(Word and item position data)
━━━

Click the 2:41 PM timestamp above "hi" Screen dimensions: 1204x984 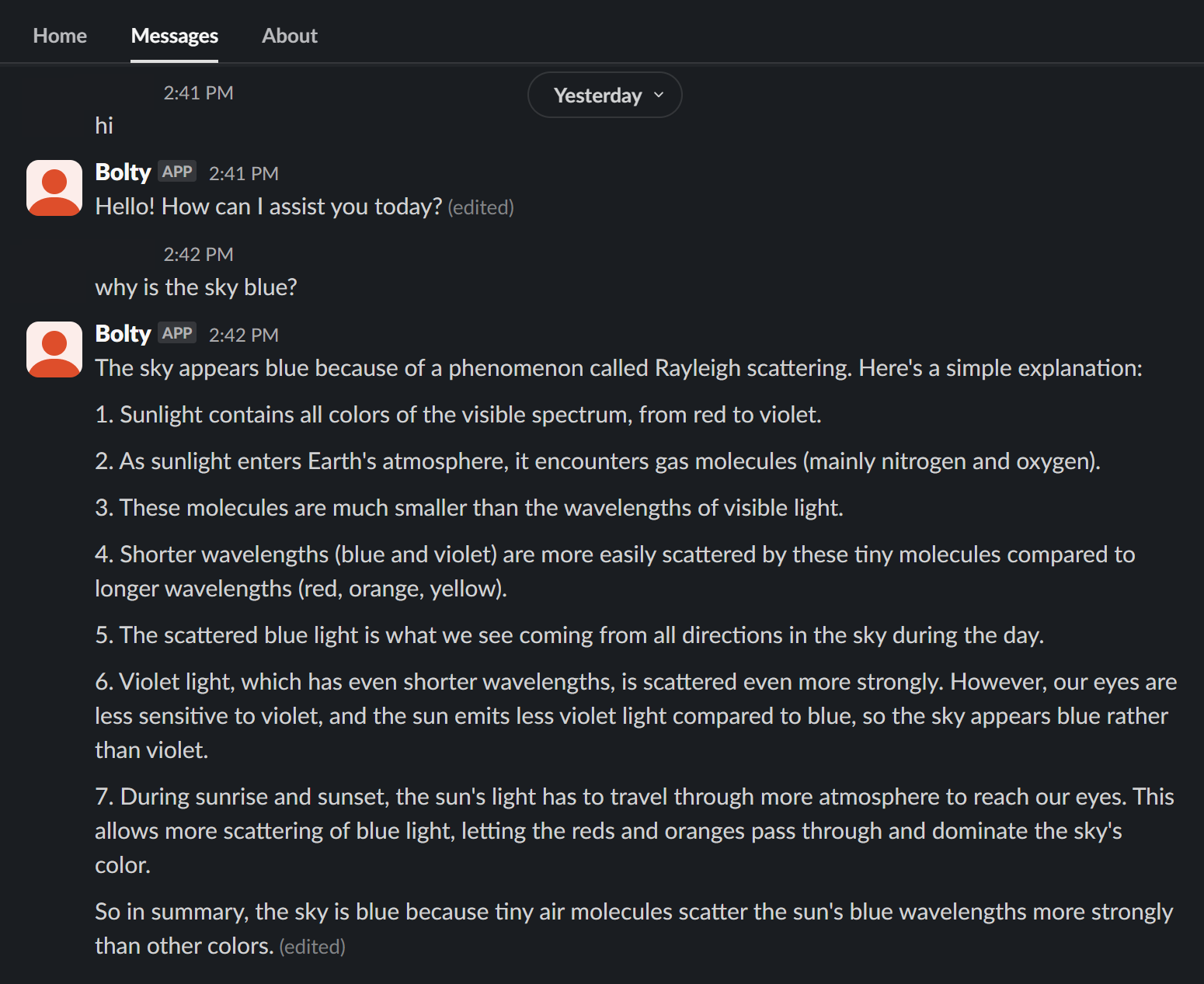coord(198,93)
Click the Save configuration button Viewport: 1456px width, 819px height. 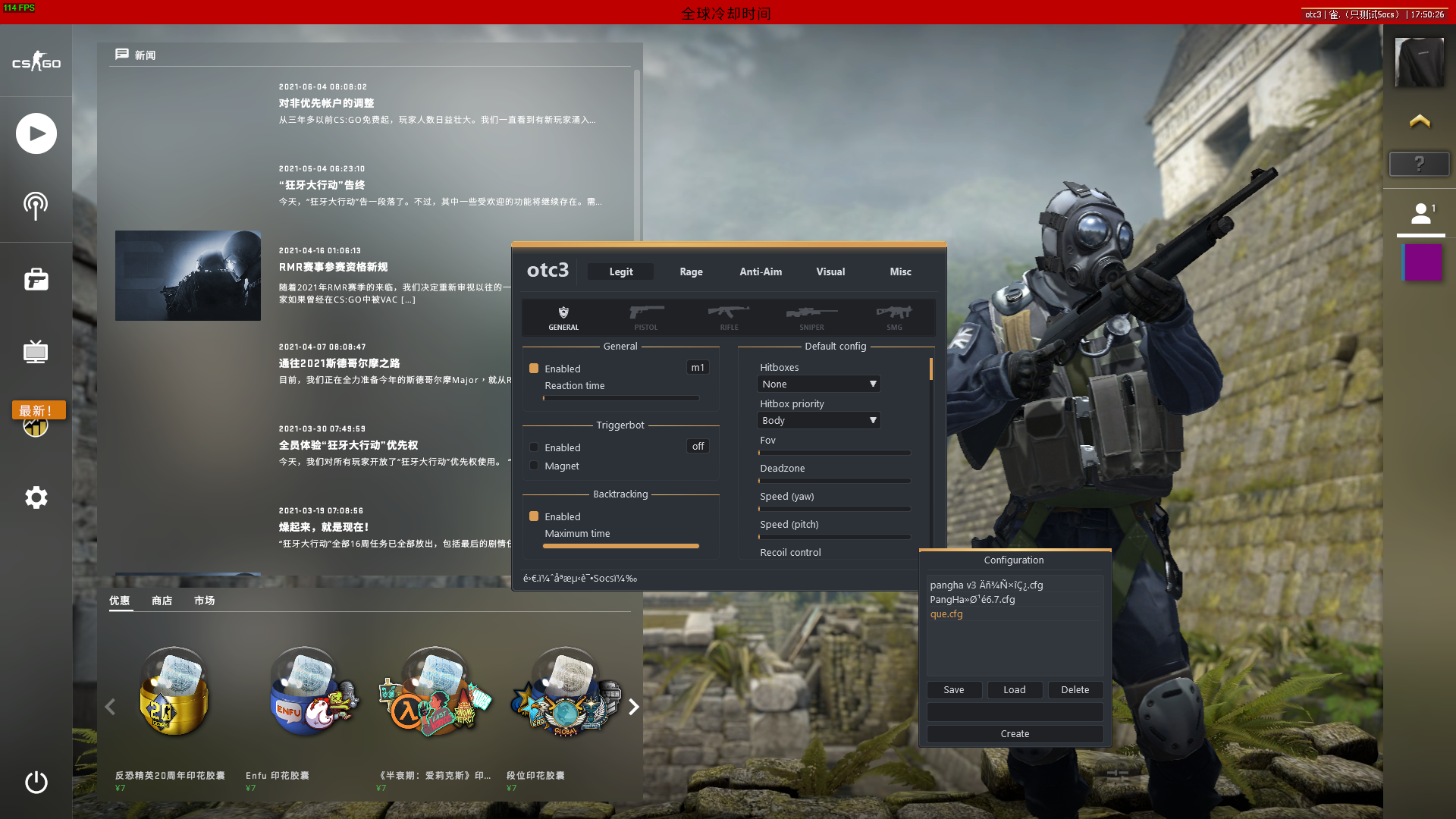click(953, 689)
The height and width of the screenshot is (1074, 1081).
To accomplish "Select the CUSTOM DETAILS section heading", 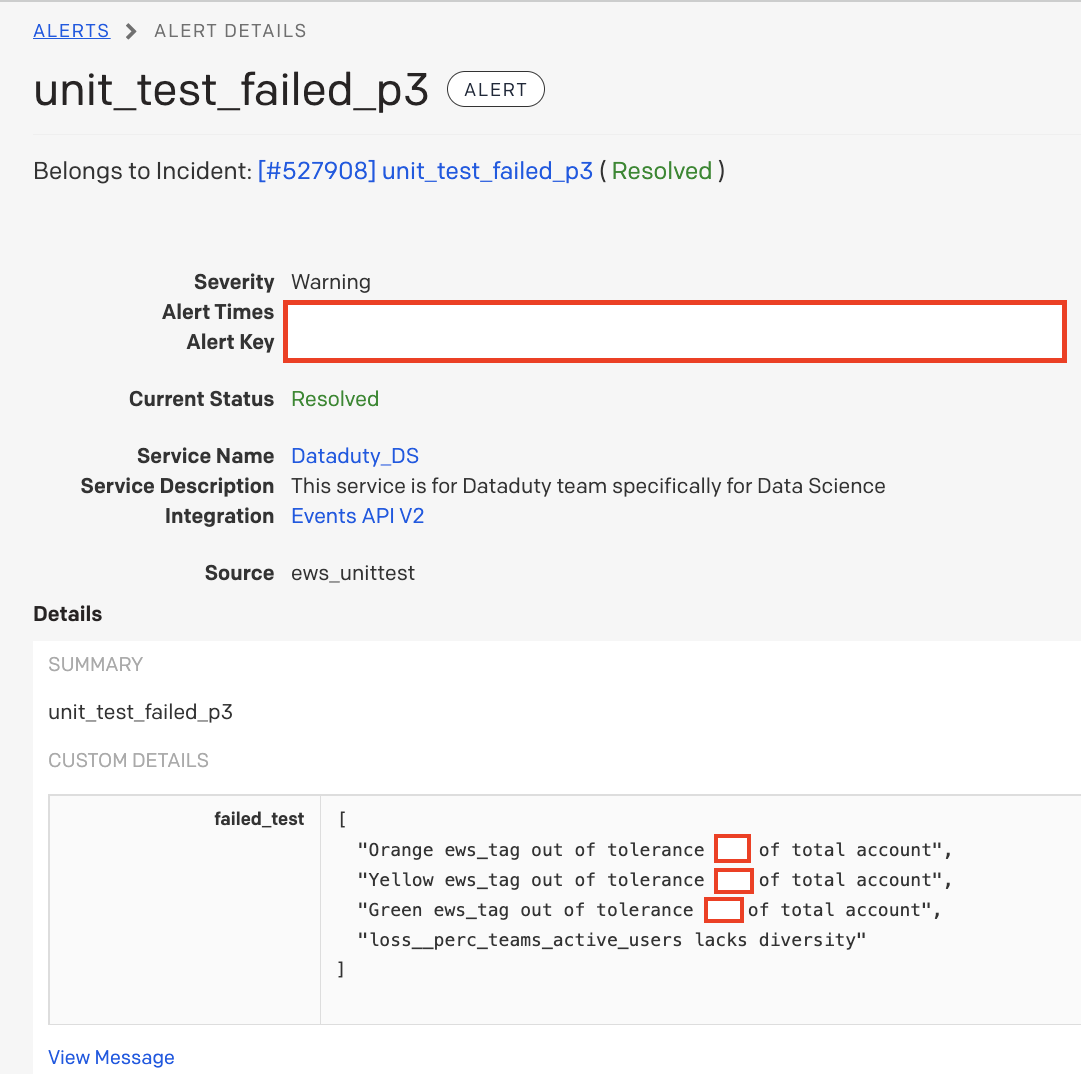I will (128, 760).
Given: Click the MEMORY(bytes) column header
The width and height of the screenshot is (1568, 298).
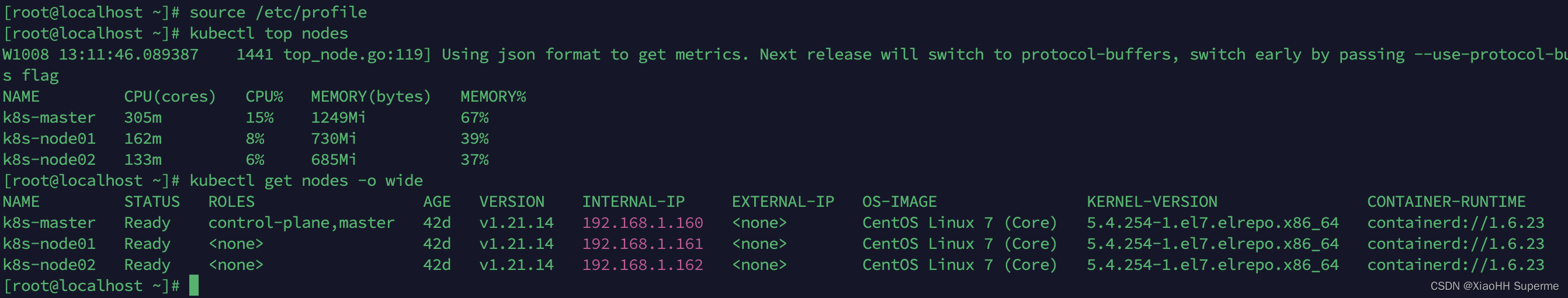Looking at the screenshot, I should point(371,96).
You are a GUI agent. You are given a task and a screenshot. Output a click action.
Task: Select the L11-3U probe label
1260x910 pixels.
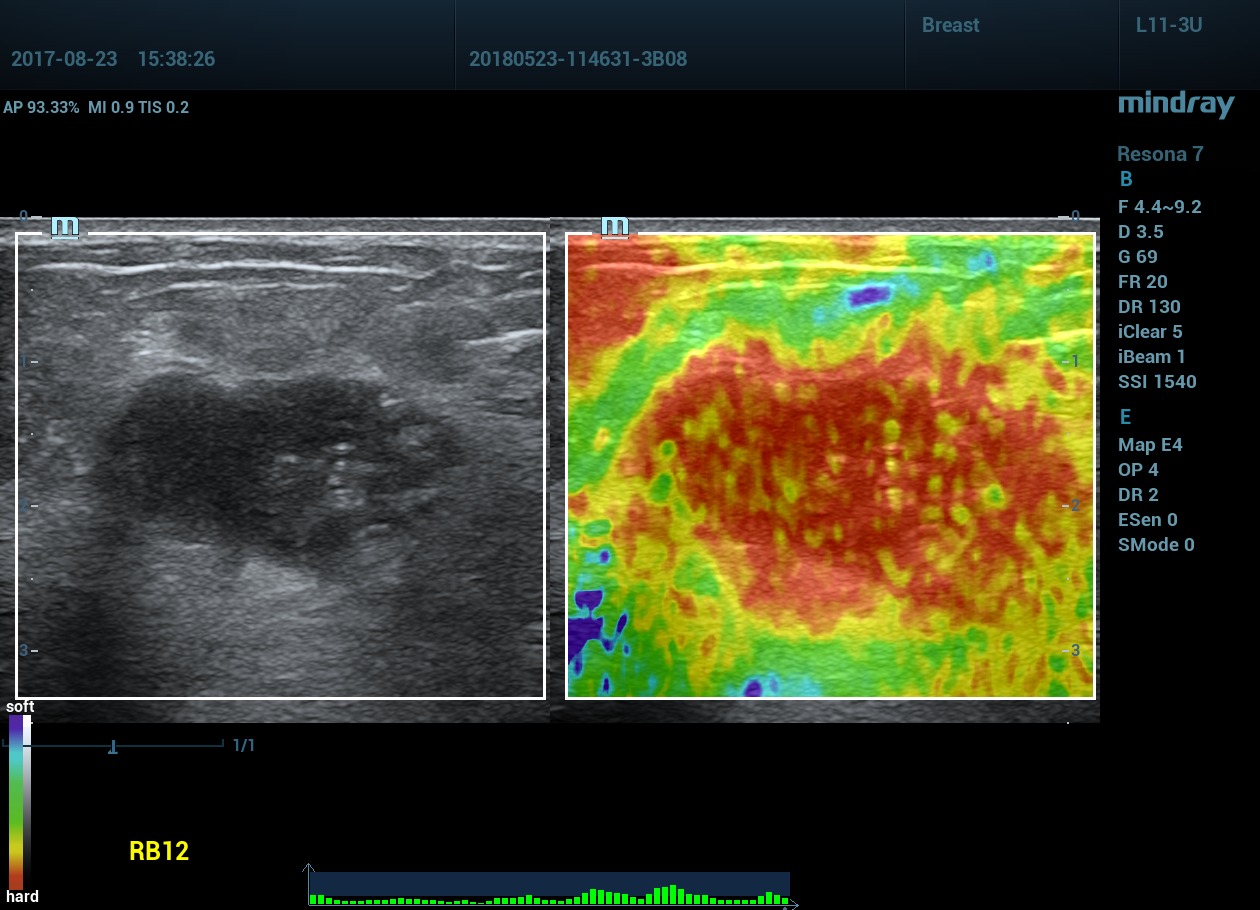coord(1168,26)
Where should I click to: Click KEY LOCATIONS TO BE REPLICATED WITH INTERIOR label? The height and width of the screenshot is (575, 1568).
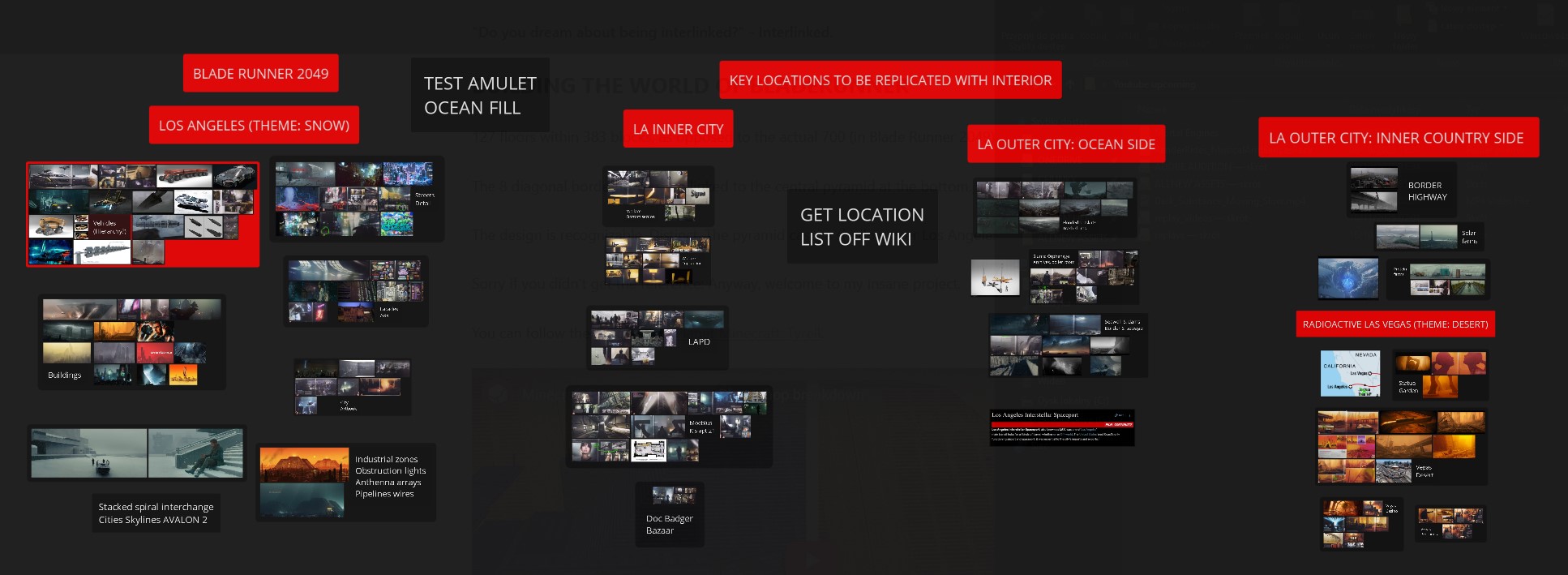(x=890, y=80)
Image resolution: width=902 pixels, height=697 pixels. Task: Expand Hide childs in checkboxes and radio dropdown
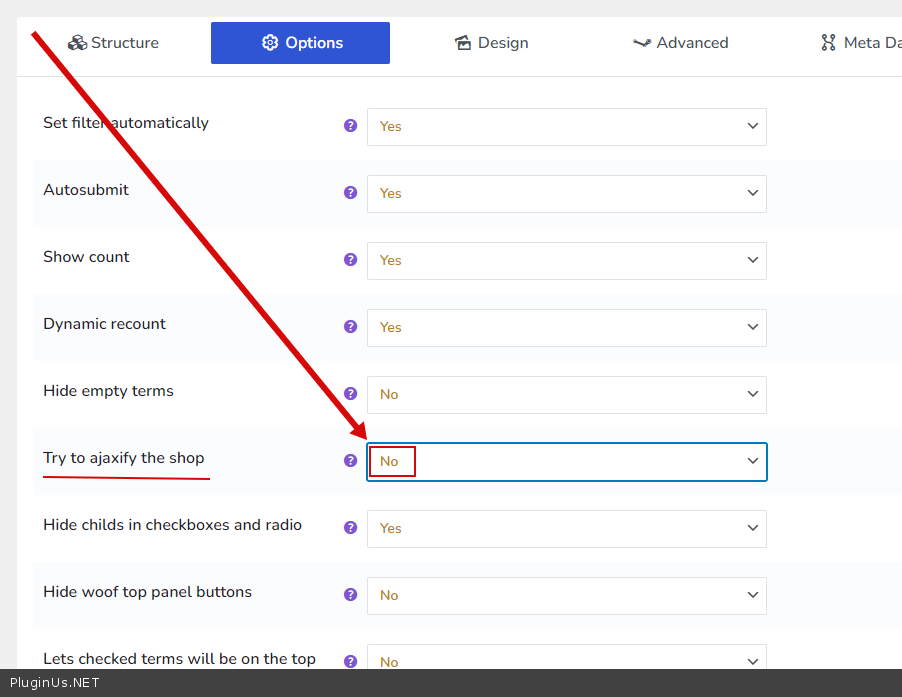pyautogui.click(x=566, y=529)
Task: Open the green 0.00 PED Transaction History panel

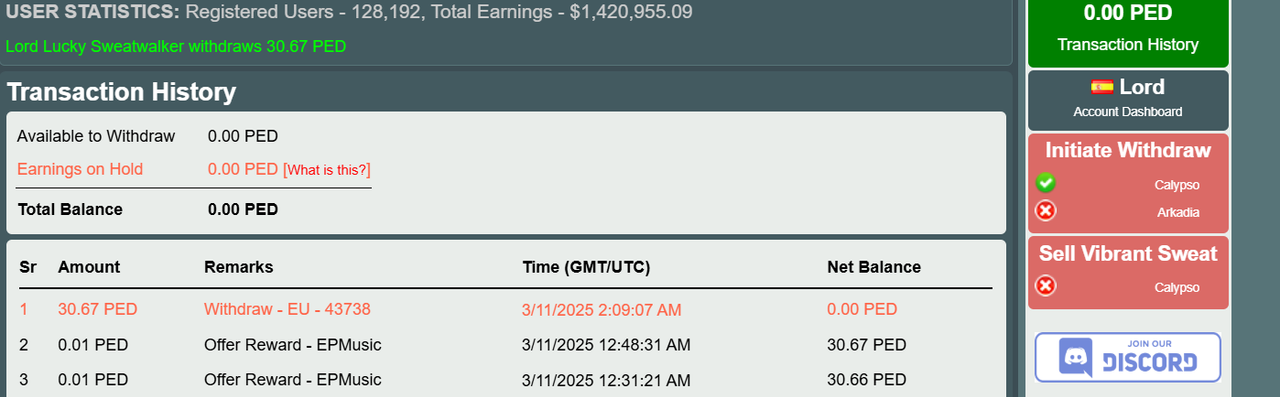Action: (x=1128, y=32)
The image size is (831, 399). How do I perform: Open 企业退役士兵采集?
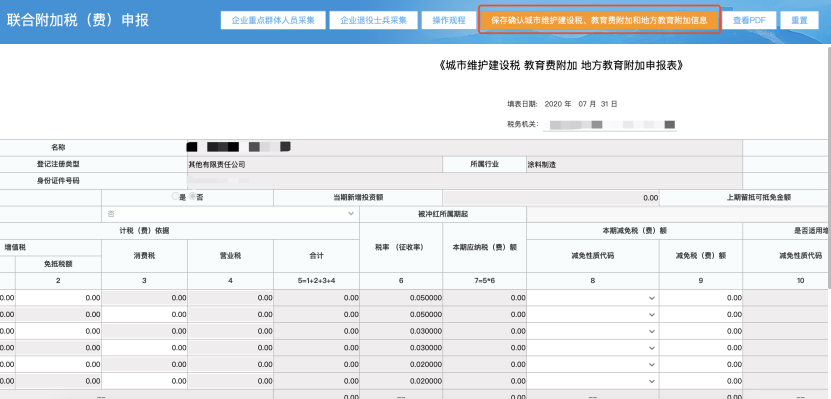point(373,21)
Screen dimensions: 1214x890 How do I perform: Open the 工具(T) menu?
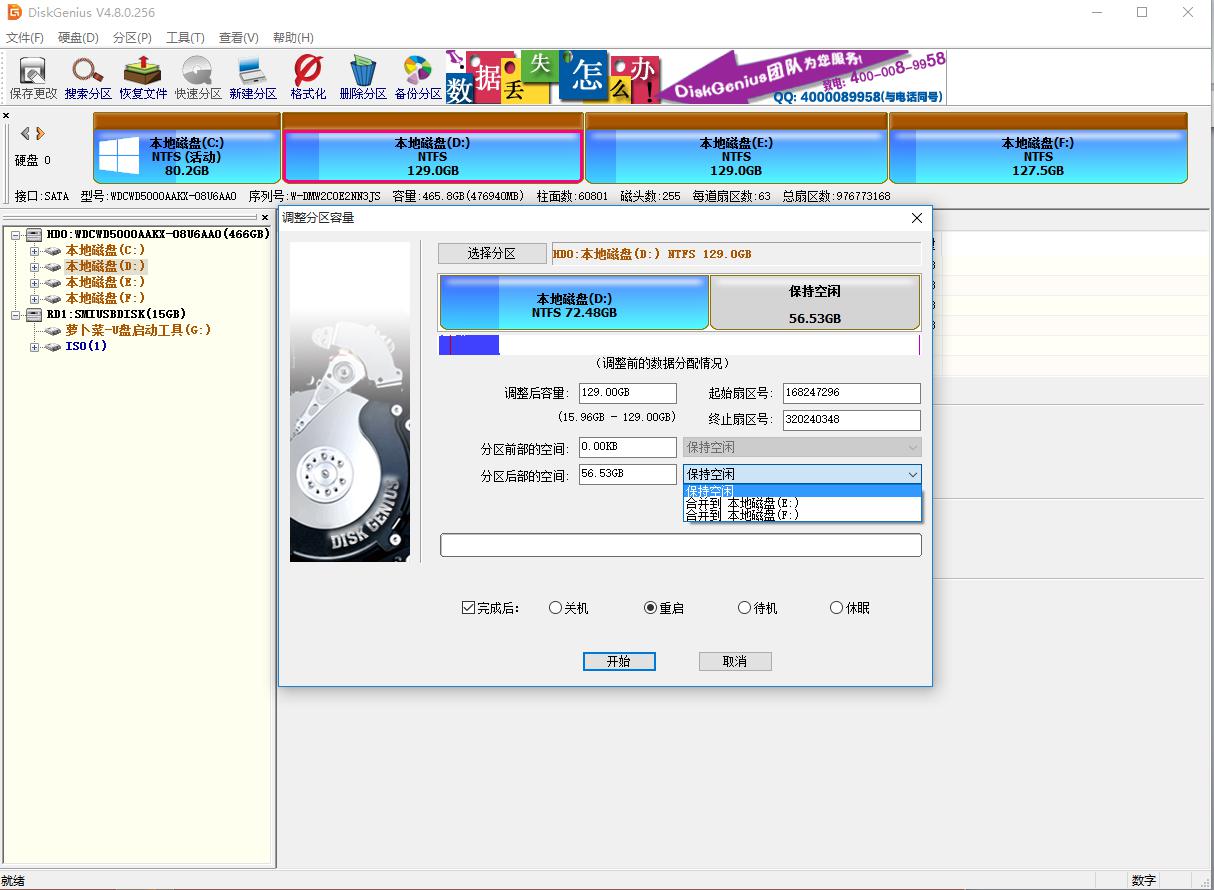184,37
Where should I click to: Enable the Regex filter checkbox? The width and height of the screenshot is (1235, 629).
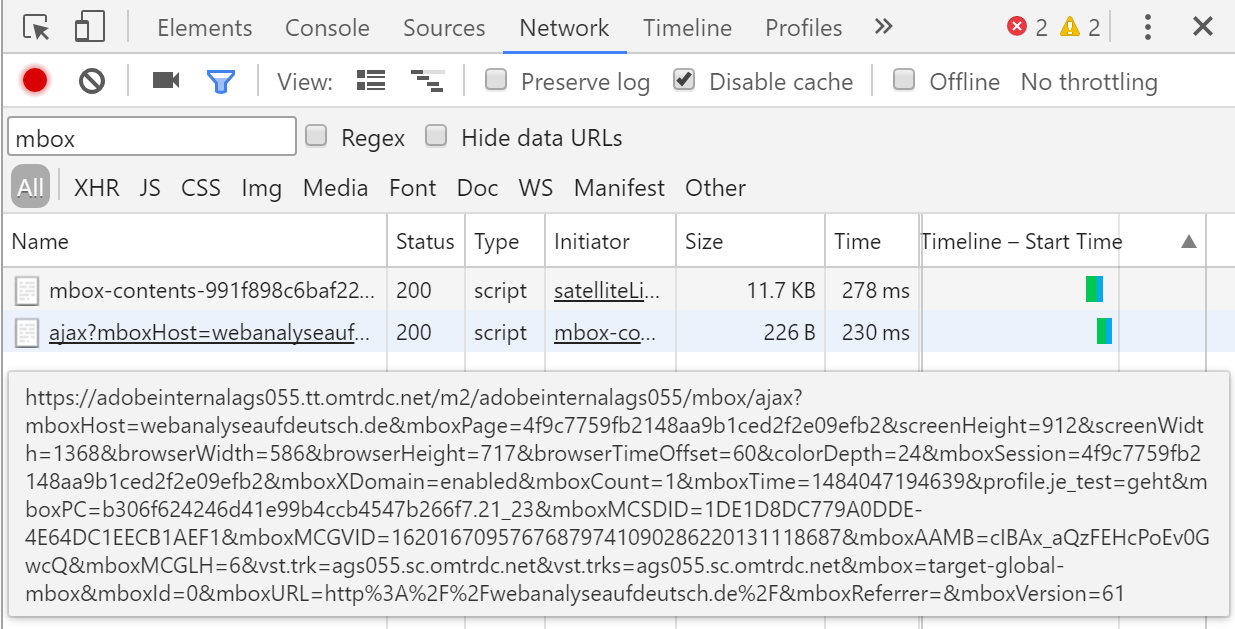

━━━

To do — Reproduce the data word for word, starting at the line that contains "Screen dimensions: 1214x890" and continuing to the end of the data. Leave out the pictures.

Response to the task —
Screen dimensions: 1214x890 How do I perform: Open the 工具(T) menu?
184,37
Where should I click to: Enable the Regex filter checkbox? The width and height of the screenshot is (1235, 629).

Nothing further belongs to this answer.